E, no entanto, três anos de hospital, de quimioterapia, três anos de radioterapia. As pessoas tinham-me falado de mim, das crianças, do que íamos fazer agora, e quase não tinham falado dela. Dir-se-ia que a censuravam um pouco pela sua resignação, por ter dado uma imagem tão lastimável. O professor limitou-se a encolher os ombros quando lhe perguntei como tinham sido as últimas horas. «Como os dias anteriores, nem mais, nem menos. O senhor sabe que a sua esposa nunca se revoltou realmente contra a doença, e poucos se podem gabar disso. Não digo que isso tivesse mudado alguma coisa, na verdade não há como saber.» Chegada a hora do elogio fúnebre, até o pároco tivera dificuldade. Não nos conhecia bem. Não íamos à missa, mas a mamã queria uma coisa simbólica, pelo menos eu assim imaginava, apesar de nunca termos falado sobre isso. Lembro-me de pensar que a passagem pela igreja assinalaria a importância do momento. Não queria que ela partisse assim, tão depressa. E também era melhor para os miúdos, mais correto. À saída do cemitério, fora abordado por um jovem, filho de um dos tipos da secção. Pediu desculpa de ter chegado atrasado, mas o trânsito estava péssimo à saída da estrada nacional. Tinha-me oferecido um cigarro. Gillou já tinha voltado para casa com o Jacky. Fus não me largara durante toda a cerimónia, cheio de tristeza, siderado por aquele dia. Vendo que fumávamos cigarros uns atrás dos outros, acabou por se sentar no banco de pedra no alto do cemitério. Via os coveiros a trabalhar apressadamente no túmulo da mamã, para terminarem antes de cair a noite.

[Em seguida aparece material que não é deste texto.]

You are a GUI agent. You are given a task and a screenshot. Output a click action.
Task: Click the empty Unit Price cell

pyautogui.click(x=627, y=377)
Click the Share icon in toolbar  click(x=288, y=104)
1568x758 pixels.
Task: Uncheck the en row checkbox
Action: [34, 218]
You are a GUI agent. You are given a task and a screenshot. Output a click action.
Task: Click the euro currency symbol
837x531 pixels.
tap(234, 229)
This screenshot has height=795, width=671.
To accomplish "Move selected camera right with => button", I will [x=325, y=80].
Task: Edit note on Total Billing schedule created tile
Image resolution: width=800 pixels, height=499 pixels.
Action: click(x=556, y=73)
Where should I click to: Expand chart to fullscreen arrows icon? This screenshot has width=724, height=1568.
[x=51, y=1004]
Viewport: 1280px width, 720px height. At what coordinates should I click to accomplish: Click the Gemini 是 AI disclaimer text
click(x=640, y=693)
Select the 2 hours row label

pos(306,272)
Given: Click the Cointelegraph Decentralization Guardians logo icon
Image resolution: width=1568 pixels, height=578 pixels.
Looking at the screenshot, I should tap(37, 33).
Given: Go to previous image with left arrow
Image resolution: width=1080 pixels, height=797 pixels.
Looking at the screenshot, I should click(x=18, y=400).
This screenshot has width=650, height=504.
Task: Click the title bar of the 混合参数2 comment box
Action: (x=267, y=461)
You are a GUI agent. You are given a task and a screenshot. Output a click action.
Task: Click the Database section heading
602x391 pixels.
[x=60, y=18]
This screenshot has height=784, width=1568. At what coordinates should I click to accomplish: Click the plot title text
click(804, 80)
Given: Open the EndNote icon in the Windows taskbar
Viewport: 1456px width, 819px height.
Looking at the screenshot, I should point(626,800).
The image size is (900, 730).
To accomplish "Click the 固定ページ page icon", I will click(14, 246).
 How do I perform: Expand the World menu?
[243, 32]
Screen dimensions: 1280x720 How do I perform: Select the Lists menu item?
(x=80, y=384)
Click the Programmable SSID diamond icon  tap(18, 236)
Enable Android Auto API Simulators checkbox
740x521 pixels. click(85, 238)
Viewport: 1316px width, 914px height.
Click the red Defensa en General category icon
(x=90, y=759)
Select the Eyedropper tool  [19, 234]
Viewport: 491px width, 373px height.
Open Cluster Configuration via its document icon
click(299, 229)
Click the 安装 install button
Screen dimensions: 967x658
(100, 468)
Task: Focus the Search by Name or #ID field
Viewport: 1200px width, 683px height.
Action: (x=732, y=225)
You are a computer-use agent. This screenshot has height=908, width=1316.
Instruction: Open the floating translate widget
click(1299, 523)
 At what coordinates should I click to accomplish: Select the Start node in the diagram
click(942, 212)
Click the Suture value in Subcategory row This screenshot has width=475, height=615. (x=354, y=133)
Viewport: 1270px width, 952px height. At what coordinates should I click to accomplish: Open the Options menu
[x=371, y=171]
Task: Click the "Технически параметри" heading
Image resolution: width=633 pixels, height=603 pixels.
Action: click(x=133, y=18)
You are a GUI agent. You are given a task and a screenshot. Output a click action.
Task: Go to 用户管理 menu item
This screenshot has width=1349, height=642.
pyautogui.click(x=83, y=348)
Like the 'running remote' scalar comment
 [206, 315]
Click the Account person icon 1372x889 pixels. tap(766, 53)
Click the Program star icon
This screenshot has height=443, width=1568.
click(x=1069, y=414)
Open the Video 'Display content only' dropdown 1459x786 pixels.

Eu estava com o jovem, na ponta do terreno, onde ainda havia lugar para três filas completas, uma área verdejante sobranceira ao vale, um lugar lindo, pena ser tão próximo de todos aqueles mortos. Falámos de tudo um pouco. Sabia que os outros estavam à minha espera na pastelaria, para o café e brioches que encomendara na véspera. Mas eu sentia prazer em estar ali a fumar com aquele jovem, como se nada tivesse acontecido. Sentia-me aliviado por aquele dia ter chegado ao fim, satisfeito por não ter acontecido nada. De que tinha eu medo? O que poderia acontecer no dia de um funeral? Mesmo assim, sentia-me aliviado. Assaltado por pensamentos vazios, por perguntas tão inúteis quanto indispensáveis que iam cadenciar a minha vida de agora em diante. O que é que lhes ia dar de jantar? O que iriam fazer no domingo? Onde estavam arrumadas as coisas de inverno?
Notas:
1 Futebol, em português. (N. da T.)
2 Sigla de Société Nationale des Chemins de Fer Français. (N. da T.)